▸ **EXERCISE BRIEF**:
Can you recast the material as a numbered list, from the line with "Click the Four Operations page title" up to and including its final line, leaving out any blank lines?

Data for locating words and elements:
*****
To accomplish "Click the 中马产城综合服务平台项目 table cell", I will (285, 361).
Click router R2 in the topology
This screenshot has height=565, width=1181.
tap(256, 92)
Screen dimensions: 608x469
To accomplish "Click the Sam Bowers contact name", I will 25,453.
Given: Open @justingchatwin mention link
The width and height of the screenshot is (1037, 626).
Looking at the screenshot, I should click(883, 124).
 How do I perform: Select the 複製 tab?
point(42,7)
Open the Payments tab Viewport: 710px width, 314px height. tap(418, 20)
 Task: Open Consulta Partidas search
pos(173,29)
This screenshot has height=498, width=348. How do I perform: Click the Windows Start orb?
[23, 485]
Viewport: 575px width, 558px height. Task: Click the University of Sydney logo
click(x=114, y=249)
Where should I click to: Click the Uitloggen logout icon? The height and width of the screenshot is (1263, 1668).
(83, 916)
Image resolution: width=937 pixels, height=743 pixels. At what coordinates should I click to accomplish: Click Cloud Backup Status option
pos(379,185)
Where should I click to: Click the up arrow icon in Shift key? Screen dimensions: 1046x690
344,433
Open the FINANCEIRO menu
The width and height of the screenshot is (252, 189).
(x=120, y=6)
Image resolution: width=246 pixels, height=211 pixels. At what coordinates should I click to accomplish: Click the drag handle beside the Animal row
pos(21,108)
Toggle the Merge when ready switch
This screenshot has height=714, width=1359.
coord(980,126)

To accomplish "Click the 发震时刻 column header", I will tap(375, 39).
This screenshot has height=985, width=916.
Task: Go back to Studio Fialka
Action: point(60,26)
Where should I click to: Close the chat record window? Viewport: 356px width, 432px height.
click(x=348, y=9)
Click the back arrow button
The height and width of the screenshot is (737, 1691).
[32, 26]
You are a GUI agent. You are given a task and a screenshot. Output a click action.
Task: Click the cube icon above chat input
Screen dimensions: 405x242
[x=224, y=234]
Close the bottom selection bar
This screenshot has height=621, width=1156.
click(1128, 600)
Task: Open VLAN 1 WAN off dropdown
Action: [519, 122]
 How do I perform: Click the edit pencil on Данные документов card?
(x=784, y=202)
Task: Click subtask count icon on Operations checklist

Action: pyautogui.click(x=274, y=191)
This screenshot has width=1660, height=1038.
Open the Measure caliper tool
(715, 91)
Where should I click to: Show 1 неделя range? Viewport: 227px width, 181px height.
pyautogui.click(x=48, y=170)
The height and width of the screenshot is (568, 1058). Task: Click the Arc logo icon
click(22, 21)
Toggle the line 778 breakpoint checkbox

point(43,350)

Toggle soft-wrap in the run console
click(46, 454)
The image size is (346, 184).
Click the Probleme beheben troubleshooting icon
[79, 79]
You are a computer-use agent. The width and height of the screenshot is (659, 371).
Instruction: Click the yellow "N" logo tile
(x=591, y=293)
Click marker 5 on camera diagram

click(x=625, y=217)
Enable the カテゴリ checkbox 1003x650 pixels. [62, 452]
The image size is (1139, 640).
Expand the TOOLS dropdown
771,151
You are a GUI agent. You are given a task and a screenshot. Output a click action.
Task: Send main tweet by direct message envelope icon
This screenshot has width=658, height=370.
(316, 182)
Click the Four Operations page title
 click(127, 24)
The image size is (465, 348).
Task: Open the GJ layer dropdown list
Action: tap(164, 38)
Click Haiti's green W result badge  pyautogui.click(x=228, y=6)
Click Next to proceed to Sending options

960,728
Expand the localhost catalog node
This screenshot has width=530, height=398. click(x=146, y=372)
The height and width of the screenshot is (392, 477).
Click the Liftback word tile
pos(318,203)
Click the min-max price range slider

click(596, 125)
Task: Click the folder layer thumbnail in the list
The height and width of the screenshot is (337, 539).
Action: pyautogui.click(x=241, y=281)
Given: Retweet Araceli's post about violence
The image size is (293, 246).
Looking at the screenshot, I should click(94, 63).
*****
▸ **ANSWER TO THIS PROBLEM**:
1. Click the Four Operations page title
2.  click(127, 24)
3. The image size is (465, 348).
4. Task: Open the GJ layer dropdown list
5. Action: tap(164, 38)
6. Click Haiti's green W result badge  pyautogui.click(x=228, y=6)
7. Click Next to proceed to Sending options
8. 960,728
9. Expand the localhost catalog node
10. This screenshot has width=530, height=398. click(x=146, y=372)
11. The height and width of the screenshot is (392, 477).
12. Click the Liftback word tile
13. pos(318,203)
14. Click the min-max price range slider
15. click(596, 125)
16. Task: Click the folder layer thumbnail in the list
17. The height and width of the screenshot is (337, 539).
18. Action: pyautogui.click(x=241, y=281)
19. Given: Retweet Araceli's post about violence
20. The image size is (293, 246).
21. Looking at the screenshot, I should click(94, 63).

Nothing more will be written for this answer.